James Zogby is one of the freshest columnists there is who writes about the Middle East. When I was in Jordan his column appeared regularly in the Jordan Times and I always devoured it. Returning to the U.S., I found his column was hidden in the back pages of the Arab American Institute, and very hard to find as the Zogby family polling enterprise would always come up first in google. Now you can read him at Huffington Post and subscribe to his feed here.

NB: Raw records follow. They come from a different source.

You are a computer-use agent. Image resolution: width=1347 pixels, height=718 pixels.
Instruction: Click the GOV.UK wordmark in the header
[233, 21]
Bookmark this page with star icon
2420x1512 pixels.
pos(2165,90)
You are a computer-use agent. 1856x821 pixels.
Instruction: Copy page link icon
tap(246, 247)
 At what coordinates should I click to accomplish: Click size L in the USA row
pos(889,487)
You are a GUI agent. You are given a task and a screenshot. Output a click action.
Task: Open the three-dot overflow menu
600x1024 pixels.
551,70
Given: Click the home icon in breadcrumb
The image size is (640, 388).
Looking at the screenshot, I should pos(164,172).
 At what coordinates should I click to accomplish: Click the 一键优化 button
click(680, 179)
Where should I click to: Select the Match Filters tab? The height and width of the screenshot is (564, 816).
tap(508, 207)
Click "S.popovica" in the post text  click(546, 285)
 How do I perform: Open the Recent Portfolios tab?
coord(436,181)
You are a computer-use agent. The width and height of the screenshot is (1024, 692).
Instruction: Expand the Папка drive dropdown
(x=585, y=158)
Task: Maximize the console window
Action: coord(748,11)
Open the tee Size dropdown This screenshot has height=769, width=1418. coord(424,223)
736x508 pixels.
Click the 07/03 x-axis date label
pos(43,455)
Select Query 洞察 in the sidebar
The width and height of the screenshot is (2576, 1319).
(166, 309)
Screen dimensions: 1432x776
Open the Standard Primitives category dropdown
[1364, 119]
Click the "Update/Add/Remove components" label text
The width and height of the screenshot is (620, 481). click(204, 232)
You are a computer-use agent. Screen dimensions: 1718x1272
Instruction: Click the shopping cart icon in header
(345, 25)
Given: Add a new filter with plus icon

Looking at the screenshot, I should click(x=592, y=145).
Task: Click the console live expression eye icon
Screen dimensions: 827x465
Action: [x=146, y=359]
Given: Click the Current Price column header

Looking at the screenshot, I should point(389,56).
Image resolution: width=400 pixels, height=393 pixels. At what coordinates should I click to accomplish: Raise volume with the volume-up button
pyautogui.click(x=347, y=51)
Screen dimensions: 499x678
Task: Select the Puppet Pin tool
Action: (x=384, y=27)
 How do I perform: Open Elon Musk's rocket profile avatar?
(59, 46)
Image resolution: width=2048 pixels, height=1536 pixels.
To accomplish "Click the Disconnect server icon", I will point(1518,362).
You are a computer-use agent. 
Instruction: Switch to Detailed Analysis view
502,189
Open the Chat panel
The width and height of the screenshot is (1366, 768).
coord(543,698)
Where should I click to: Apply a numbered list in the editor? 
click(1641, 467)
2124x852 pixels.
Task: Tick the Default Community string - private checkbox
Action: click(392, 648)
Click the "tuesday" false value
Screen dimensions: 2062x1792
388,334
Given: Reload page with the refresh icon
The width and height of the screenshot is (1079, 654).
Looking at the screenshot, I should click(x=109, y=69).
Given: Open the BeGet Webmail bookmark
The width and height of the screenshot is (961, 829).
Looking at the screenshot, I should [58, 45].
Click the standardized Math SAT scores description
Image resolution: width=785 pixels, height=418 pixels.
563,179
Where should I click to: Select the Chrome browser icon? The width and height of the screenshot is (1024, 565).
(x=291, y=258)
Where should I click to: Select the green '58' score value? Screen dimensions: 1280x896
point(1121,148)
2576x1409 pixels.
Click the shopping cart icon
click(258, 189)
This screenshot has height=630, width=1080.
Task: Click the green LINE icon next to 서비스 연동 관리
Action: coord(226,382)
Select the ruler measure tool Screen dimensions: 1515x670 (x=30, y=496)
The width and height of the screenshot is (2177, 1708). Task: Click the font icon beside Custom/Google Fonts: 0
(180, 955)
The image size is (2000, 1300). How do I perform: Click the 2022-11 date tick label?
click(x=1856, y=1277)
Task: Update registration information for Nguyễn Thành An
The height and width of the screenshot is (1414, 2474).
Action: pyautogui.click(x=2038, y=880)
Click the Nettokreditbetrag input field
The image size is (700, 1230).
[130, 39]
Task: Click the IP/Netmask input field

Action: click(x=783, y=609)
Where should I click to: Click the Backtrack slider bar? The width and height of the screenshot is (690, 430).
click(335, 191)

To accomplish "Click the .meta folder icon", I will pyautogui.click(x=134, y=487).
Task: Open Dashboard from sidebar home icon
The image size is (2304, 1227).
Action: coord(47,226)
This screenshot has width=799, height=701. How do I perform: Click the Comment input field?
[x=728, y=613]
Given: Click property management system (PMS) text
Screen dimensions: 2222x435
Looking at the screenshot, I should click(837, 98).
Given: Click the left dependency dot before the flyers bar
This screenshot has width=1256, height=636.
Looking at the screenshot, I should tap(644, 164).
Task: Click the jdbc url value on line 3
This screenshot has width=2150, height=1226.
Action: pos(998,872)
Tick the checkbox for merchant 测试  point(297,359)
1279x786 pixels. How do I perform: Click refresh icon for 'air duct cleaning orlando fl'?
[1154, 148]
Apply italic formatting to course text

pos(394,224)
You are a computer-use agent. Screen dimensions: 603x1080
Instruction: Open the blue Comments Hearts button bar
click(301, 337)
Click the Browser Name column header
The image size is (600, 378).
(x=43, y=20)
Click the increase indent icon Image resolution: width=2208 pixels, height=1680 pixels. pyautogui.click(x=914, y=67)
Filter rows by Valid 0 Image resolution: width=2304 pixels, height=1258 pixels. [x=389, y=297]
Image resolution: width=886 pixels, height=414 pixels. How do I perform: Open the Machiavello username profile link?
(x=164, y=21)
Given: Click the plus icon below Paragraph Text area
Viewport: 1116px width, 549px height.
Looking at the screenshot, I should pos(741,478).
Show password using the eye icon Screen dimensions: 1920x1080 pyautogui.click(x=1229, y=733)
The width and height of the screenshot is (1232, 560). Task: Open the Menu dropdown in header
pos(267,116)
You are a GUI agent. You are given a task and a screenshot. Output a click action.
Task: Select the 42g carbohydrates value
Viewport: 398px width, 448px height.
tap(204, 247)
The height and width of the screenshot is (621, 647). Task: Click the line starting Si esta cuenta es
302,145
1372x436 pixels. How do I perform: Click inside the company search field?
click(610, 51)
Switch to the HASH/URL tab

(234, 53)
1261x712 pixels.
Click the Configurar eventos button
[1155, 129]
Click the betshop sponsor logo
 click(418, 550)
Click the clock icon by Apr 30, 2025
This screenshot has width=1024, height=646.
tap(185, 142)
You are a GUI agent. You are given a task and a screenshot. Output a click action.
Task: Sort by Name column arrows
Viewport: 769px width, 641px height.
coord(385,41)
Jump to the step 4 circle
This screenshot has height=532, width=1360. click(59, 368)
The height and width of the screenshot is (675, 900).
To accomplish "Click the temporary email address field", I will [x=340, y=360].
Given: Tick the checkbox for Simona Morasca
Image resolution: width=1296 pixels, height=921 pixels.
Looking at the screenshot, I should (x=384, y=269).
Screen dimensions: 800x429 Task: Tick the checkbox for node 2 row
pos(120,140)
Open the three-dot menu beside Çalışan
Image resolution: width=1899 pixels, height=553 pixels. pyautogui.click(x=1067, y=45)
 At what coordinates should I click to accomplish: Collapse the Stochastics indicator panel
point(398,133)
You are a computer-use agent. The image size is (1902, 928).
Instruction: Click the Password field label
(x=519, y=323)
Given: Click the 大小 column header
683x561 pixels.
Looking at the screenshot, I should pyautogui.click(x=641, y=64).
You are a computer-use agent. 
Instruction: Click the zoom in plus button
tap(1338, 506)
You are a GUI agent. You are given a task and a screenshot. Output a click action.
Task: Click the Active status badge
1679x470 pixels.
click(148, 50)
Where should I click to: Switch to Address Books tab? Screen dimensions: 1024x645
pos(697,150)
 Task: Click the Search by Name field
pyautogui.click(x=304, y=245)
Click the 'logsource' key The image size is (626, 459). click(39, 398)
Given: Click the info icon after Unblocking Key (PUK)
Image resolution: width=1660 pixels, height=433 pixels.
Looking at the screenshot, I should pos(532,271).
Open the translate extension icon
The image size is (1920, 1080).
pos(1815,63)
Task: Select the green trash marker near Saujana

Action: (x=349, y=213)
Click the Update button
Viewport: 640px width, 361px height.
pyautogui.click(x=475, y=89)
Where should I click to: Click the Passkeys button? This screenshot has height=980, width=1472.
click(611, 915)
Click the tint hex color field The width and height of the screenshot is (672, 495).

There are a lot of columnists who write about the Middle East. Often they have a solidified point of view, choosing a particular “party line” and presenting whatever the current talking points are. This type of columnist, whether you’re looking at Juan Cole on the left or Daniel Pipes on the right, might be interesting if you want to follow all the political footballs as they are tossed back and forth, but in the long run, they don’t shed any light on anything. They cling to dogma to advance a particular side, but reveal little of what is actually going on in real time–the kind of information needed for problem solving.
Zogby thinks for himself, and is able to extract nuggets for thought out of the entrenched, convoluted mess that is Middle East politics. The first Zogby post that appeared in my Google feedreader when I subscribed last week was “The Evolution of the Acceptance of a Palestinian State”. A good subject. I have spent a good deal of effort advancing the idea of a two state solution across the blogosphere, based on what I saw when I lived in the Middle East. Says Zogby,
Even here in the US, it is a near “article of faith” to project a two-state solution as the only acceptable outcome to the Israeli-Palestinian conflict.
Zogby then traces the idea of Palestinian statehood through the various presidents and departments of government. He sums up:
We are now in the 43rd year of the occupation. The landscape of the occupied lands has been dramatically transformed: a half million settlers reside there; a network of settler only roads, coupled with an intrusive barrier wall, has cut the territory into cantons; Jerusalem is burgeoning with settler colonies and is cut off from the West Bank; and the long physical and now political separation of Gaza from the West Bank has made unity of Palestine’s parts more difficult.
The Palestinians are often their own worst enemies. Does no one in the Middle East hire consultants to burnish their image? Still, living with them has convinced me of the basic justice of the position. It is not reasonable to expect the Palestinians to live spread across the Arab landscape, in countries that refuse to give them passports, and only grudgingly allow them to live in the refugee camps they have occupied since both the ’48 and ’67 wars. And it is certainly not fair to Jordan, the one country that has welcomed refugees and given them Jordanian passports (and the one Arab country the U.S. still has a decent relationship with) to overthrow their government in order to give it to the Palestinians, who the last time they got close to having their hands on the reigns of the Jordanian government in 1969 tried to use it to wage war on Israel from across the border. By the same token, it is simply not possible to turn back the hands of time to a period before all the population shifts happened. That type of thinking is totally unrealistic but all too common among Palestinians. Some right wing American Jewish interest groups have also been slow to give up the idea of a single state solution with themselves in the leadership and everyone else forced out of the coutnry. They still control blogs at places like Widdershins and Pumapac, whose latest contribution to cross-cultural acceptance and understanding is the adoption of the slogan “Islam sucks”. I no longer comment at places like that–partly because I don’t want to be associated with that type of viewpoint (and if you google their readership numbers, they are most satisfyingly down to unmeasurable lows) but mostly because I agree with Zogby that Palestinian statehood is done deal.